- [Study questions]:
**a)** List every named place that appears in the diary entry below, from the Delaware Water Gap onward.
**b)** According to the diary entry below, what did Bill bring when he visited Fran in the hospital?
**c)** Write the next few paragraphs of the diary entry about Bill, picking up after its final sentence.

++++ Source passage ++++

Bill’s always first


Oct. 17, 1984


I spent most of the weekend wandering around with Fran.

Sunday, we visited the Delaware Water Gap even though I felt exhausted from an oncoming cold.

I needed rest and feared I would collapse. I was also so thirsty, we got off the highway in Blairstown to find water.

I’m giving up caffeine again, which explain why I feel so weak lately. I seem to need the drug in order to function.

Fran talked about her friend, Bill, a sore subject with me lately – an outgrowth of that time he showed up to visit Fran in the hospital bearing  a green house worth of flowers and a very large stuffed bear. My small offering of flowers seemed incredibly inadequate.

Since then even brief mentions of the man make me feel angry and hurt.  Most of the time I manage to hide these feelings, but not this weekend. The old green eyed monster has resurfaced in me, which is odd since I’ve spent the better part of the last two years pushing Fran away.

The climax came when we stopped at a small bar on Route 95 which served Mexican food. I remembered passing it some time ago and mentioning to Fran that I would like to take her there. She’s a Mexican food freak as a result of her time living in Austin, and she is always on the hunt for authentic variations she seldom finds in this part of the country.

Mexican food seems to inspire her to talk about Bill, and this occasion was no exception. Bill has the talent to ferret out some of the better places in New Jersey and New York. So naturally, I felt some pride in the fact that I had discovered this place, only to discover shortly after our arrival that Bill had already brought her there --- more than once. I only found out about this because the waitress recognized Fran from a previous visit.

 This stung since I wanted to be the one who brought her here first.

I barely managed to keep my composure, asking Fran directly just how many times Bill had brought her here. She replied, “Oh, quite often.”

After that, the anger boiled up in me. The old hurt from the hospital became a new hurt.

Still I succeeded in keeping quiet about it.

++++ Data for analysis ++++

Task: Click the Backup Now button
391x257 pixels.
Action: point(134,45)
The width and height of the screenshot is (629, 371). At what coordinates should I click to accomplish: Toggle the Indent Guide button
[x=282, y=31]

++++

- [Answer list]:
**a)**
Delaware Water Gap
Blairstown
Route 95
Austin
New Jersey
New York

**b)** He brought a greenhouse's worth of flowers and a very large stuffed bear.

**c)**
 If only things had ended like that.

But every thing Fran said after this seemed to mention Bill. By the time dinner ended, I was too angry to speak. And even the normally clueless Fran began to suspect something was wrong.

This was part of an on going game between us. I wanted her to figure it out without my having to tell her. I wanted her to understand that there were limits as to what I would put up with. At the same time, I felt foolish about feeling the way I felt, as if I had no right to these feelings or that somehow these feelings were cheap.

My silence continued on the way home until she suddenly blurted out: “Tell me this! Did something happen in that place or am I mistaken?”

Now she was angry, too – perhaps justifiably.

I swallowed and nodded and told her that if I had known she and Bill had gone there so often, I couldn’t have gone.

This wasn’t exactly truth.

I would have gone, just as I did all those other places Bill had been with her before me. But I would have been better prepared for what had occurred. I would not have felt so betrayed when the waitress recognized Fran.

By this time, however, Fran felt hurt. I said I was sorry for ruining the evening.

But by the time we got home, the cold took full hold of me and the most I could do is crawl into bed and suffer – alone – knowing Fran was going off to see Bill and have him cheer her up again.